Quote:
Originally Posted by Mark Lapierre John: Those are questions of morality and ethics. Some people already combine those with religion and spirituality. It doesn't seem to have done much good. |
I guess I'm having a hard time getting my point across. I'm not suggesting that it's doing "much good." In fact, I'm not passing any value judgments on it at all.
I'm suggesting the following concept: all non-scientific beliefs (yours, mine, everyone's) might as well be called spirituality, even in people who consider themselves atheists.
Atheists could use a different term, if they liked. But I'm suggesting that there are really only two kinds of knowledge: scientific knowledge, and
everything else.
And a very large part of the human experience falls into
everything else.
As in, there's very little difference between the man who says, "I believe cheating is wrong," and the man who says, "I believe in God." Neither can be proven by science. Both are matters of belief. Both are identifying traits of the believer's ideology. Both can be supported (and refuted) by logical arguments.

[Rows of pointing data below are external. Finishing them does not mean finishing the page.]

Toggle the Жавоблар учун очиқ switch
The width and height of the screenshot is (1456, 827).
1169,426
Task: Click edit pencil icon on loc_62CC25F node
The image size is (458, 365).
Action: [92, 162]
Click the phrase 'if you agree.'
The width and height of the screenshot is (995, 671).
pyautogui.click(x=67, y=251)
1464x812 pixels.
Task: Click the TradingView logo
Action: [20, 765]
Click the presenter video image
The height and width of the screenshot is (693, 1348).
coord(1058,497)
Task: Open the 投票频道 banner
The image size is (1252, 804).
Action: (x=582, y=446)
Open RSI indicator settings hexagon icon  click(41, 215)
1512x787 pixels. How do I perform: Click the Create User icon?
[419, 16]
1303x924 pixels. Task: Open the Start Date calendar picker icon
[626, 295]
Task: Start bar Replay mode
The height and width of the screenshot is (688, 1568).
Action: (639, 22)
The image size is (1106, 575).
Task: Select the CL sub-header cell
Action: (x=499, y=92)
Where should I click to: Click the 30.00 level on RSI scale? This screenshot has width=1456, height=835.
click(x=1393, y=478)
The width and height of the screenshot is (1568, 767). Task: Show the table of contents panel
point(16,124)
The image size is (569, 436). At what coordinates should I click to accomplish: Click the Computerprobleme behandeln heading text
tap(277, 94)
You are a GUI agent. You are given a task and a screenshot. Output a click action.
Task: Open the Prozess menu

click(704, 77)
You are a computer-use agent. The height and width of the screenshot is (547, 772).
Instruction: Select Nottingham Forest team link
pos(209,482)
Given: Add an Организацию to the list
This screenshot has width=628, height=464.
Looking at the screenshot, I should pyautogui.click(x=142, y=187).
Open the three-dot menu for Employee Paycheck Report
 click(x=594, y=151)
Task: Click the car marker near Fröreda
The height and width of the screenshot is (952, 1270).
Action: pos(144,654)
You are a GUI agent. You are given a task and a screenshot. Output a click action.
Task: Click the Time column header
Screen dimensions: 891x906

No value judgments implied.
But it's an important concept. Because it basically means that human beings are spiritual by nature (that is, we have the need to form beliefs which do not conform to science).
The man who believes that cheating is wrong because of logical arguments regarding societal impact may think himself superior to the man who believes cheating is wrong because God said it was so (or vice versa), but I find both of those men pretty damned similar.